A church at Rodmell was recorded in the Domesday Book, but nothing remains of this earlier building. Sometime between 1091 and 1095, the church was granted to Lewes Priory by William II of Warenne, the Second Earl of Surrey. The living later passed to the Bishop of Chichester, who served as patron of Rodmell since at least 1305.
The nave, chancel, and south chapel all date to the early years of the 12th century, while the tower and baptistry were added later in that century. The south chapel originally served as a private chapel for the residents of nearby Place House.
The chancel arch probably dates to a Victorian restoration, though it may be a replica of the original Norman arch. The stones used in that arch are believed to have been brought to Rodmell from Lewes Priory and were later discovered in the rectory garden.
The font is also Norman and dates to the late 12th century. It is of a square design, with a slightly tapered bowl. It is carved from Sussex marble and is lined with lead. Sussex marble is not marble, but a kind of fossil-rich limestone similar to Purbeck marble.
The font bowl is supported on a stubby central column surrounded by four slender shafts at the angles. Each face of the bowl is lightly carved with four shallow arches.
In the north-east window of the nave is a small stained glass panel depicting the Crucifixion. The glass is thought to date to the 15th century.
The Broke Palimpsest
Perhaps the most intriguing historical feature inside the church is a memorial brass fixed to the arch that divides the south aisle and the south chapel. This is a palimpsest; a brass that has been reused. The brass was first used to commemorate John Broke (d 1433) and his wife, Agatha. The back of the brass was later used to commemorate John de la Chambre, who died in 1673.
The earlier face of the brass is displayed, showing a Latin inscription which translates as, 'Near this, John Broke, and Agatha his wife, daughter of John de Rademeled and his wife died April 1434, who gave many gifts to this church; on whose soul may God have mercy. Amen.'
John de Rademeld was one of the Radmell family, whose ancient manor house of Rodmell Place stood nearby. According to a sign inside the church, Rodmell Place was later given by Henry VIII to Anne Boleyn.
According to tradition, Princess Elizabeth, later Elizabeth I, visited Rodmell Place several times and walked along the path now known as Princess Gap, which forms part of the old Roman road of Ermine Street.
Other memorials include a wall tablet to Charles Skottowe, who served as the rector of Rodmell until his death in 1767. On the wall is a war memorial listing the nine men of Rodmell who died in WWI. Below their names is the name of a single soldier who died in WWII.
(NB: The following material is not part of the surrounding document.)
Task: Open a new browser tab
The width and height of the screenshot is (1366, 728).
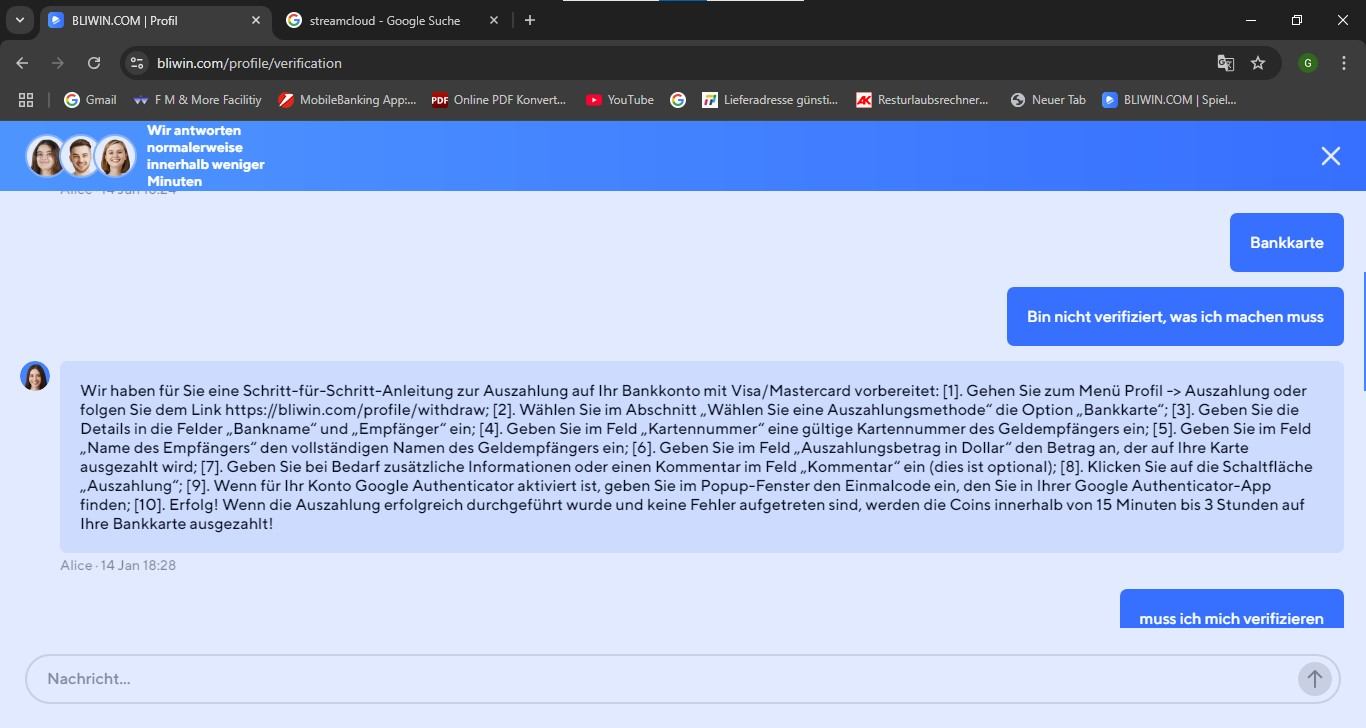Action: 530,20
In the east wall of the chancel is a lovely 14th-century piscina with a shelf and decorative head. Another, possibly older, piscina is set into the south wall of the south chapel.
St Peter's Church is accessed by a footpath off The Street. The path is signposted, though it is easy to miss the sign. It is between Charnes Cottage and Monk's House, the National Trust house that was once owned by Virginia Woolf and her husband.
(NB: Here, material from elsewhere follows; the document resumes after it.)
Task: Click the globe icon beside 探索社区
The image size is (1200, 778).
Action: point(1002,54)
Parking is limited in Rodmell, but we found a spot in the National Trust car park. Normally, this wouldn't be appropriate to use for visiting the church, but Monk's House was closed when we visited, so we felt good about using the car park.
The church was open when we visited and, as far as we can determine, is normally open to visitors.
About Rodmell, St Peter's Church
Address: The Street, Rodmell, East Sussex, England, BN7 3HW
Attraction Type: Historic Church
Location: Reached by a footpath east of The Street, in the heart of Rodmell.
Website: Rodmell, St Peter's Church
Photo Credit: David Ross and Britain Express
NEARBY HISTORIC ATTRACTIONS
Heritage Rated from 1- 5 (low to exceptional) on historic interest
Monk's House - 0.1 miles (Historic Building)
Southease, St Peter's Church - 0.6 miles (Historic Church)
Anne of Cleves House - 2.2 miles (Historic Building)
Kingston-near-Lewes, St Pancras Church - 2.2 miles (Historic Church)
Bull House - 2.4 miles (Historic Building)
Lewes Castle and Barbican House Museum - 2.4 miles (Castle)
Glynde Place - 2.9 miles (Historic House)
Firle, St Peter's Church - 3.1 miles (Historic Church)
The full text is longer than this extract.